According to researchers at Johns Hopkins, a protein created by the central nervous system’s support cells (glia) appears to protect nerve cells from damage in two different ways. The study is published in Proceedings of the National Academy of Sciences (PNAS).

Reducing the proteins activity appears to trigger glia cells to increase their protective powers. However, the team found that increasing its activity seems to be vital for using those powers to protect cells from danger.

Glia cells have long been thought to play a vital role in protecting cells from death after an acute injury, such as a blow to the head, or chronic damage, such as that cause by Parkinson’s or Alzheimer’s disease, according to Seth Blackshaw, Ph.D., an associate professor in the Solomon H. Snyder Department of Neuroscience at the Johns Hopkins University School of Medicine.

For several decades, glia cells were thought to help hold the central nervous system together. When nearby neurons are exposed to an assault, glia cells respond by increasing in size and switching off several genes involved in routine maintenance functions.

According to earlier studies, when glia cells and neurons are exposed to an assault, the reaction of the glia appeared to power a response that protects cells from further damage. However, what glia cells are doing when they change in size and gene expression and whether this response is vital for protection remains unclear, states Blackshaw.

Blackshaw notes that it has been impossible for researchers to investigate this so-called glial reactivity without treating whole tissues that include neurons and other types of cells that may apply their own protective effects.

As a result, the researchers set out to identify proteins that could play a vital role in triggering glial reactivity without assaulting entire tissues.

In the study the researchers used Mueller glia as their model system as they are extremely likely to act like other glia throughout the central nervous system. These glia are the most abundant type in the retina.

The team identified a protein called Lhx2. In mutant mice that selectively lacked Lhx2 in the glia of the eye, the team found that these cells showed the physical and genetic characteristics of being constantly reactive, even without any damaging stimulus.
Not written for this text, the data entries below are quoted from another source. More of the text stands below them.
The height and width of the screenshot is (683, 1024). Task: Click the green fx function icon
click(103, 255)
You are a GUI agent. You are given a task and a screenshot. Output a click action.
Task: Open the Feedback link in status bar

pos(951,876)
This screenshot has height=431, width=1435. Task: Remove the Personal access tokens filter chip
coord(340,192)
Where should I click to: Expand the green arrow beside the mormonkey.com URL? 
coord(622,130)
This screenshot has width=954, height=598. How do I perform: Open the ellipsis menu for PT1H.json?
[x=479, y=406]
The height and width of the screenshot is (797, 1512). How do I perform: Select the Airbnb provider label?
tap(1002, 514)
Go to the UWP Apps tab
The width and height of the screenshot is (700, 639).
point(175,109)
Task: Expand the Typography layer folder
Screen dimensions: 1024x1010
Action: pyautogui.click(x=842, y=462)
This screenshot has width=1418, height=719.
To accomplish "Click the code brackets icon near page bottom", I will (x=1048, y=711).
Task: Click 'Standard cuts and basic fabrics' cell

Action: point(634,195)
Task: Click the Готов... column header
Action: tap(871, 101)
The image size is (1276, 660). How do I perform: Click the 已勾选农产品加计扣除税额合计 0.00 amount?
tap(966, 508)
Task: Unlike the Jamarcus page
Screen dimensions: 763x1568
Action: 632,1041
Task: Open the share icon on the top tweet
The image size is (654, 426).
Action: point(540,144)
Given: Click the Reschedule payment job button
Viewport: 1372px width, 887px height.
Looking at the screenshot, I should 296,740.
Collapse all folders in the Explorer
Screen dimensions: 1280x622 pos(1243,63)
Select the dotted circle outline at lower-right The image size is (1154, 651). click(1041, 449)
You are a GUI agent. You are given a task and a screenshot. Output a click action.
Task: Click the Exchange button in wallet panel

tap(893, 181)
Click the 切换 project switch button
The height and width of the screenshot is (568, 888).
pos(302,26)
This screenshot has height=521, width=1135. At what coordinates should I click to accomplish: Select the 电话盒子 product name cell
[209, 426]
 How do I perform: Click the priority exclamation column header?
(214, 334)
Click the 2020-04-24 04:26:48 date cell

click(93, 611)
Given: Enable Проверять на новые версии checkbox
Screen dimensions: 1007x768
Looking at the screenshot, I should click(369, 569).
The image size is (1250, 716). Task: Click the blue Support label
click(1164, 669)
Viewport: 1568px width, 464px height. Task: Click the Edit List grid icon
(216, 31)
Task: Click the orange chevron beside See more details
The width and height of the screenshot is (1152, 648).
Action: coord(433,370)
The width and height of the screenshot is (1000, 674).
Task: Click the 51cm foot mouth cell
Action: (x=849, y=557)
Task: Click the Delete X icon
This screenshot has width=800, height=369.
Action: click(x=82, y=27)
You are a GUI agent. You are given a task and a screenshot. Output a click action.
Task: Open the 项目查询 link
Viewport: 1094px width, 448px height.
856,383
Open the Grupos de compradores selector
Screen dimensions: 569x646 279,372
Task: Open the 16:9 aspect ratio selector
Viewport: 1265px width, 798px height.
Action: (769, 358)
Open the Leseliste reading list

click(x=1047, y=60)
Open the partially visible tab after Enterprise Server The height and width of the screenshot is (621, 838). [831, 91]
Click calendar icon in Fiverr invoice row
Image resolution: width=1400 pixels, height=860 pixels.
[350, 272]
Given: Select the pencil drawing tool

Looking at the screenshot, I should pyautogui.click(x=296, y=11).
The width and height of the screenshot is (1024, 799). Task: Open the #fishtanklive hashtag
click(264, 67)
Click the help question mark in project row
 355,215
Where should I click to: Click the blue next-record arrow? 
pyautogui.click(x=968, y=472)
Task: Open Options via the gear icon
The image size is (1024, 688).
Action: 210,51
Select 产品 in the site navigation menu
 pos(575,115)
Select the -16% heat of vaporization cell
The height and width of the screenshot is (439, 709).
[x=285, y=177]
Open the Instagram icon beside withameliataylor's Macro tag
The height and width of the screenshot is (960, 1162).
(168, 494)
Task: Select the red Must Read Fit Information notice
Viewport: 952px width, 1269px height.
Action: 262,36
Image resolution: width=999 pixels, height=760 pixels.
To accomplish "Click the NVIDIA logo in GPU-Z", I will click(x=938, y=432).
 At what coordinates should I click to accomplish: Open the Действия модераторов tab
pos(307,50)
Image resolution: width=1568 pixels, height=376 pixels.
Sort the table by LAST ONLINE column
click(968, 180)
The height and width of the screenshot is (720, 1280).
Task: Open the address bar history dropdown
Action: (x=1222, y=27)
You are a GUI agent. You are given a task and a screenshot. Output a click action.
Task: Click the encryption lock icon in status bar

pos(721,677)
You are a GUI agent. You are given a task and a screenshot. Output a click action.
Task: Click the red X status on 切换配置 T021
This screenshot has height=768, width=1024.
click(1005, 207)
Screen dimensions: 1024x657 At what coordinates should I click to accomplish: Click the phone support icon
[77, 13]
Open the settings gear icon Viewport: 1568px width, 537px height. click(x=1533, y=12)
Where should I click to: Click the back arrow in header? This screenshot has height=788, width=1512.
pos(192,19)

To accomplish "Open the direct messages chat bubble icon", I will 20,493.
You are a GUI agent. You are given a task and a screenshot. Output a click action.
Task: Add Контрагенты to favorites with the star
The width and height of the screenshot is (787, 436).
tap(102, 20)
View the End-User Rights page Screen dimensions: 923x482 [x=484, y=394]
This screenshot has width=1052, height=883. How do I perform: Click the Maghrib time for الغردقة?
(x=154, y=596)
However, they discovered that shinning an extremely bright light into the into the animals eyes caused significantly more damage to their retinas than in normal mice.

In order to determine why these reactive glia didn’t produce a protective response, the team set out to identify other pro-survival proteins that glia cells produce when under attack. These other proteins were missing in the mutant mice, thus indicating that Lhx2 is vital for glia to produce other protective proteins, said Blackshaw.

Blackshaw explained: “Lhx2 seems to be a master regulator of glial reactivity, and we’ve shown here that it has two faces.”

Although the absence of Lhx2 appears to be vital for stimulating the physical and genetic changes glia use to protect and help neurons survive, the presence of Lhx2 is crucial for production of these proteins in the first place.

According to Blackshaw, when glia is exposed to an attack, levels of Lhx2 activity likely drop and then increase, explaining both the initial glial reactivity researchers see under a microscope as well as the resulting neural protection.

Once this mechanism is understood better, researchers may be able to develop drugs that trigger glia to generate more pro-survival proteins, creating new treatments for neurodegenerative diseases, said Blackshaw.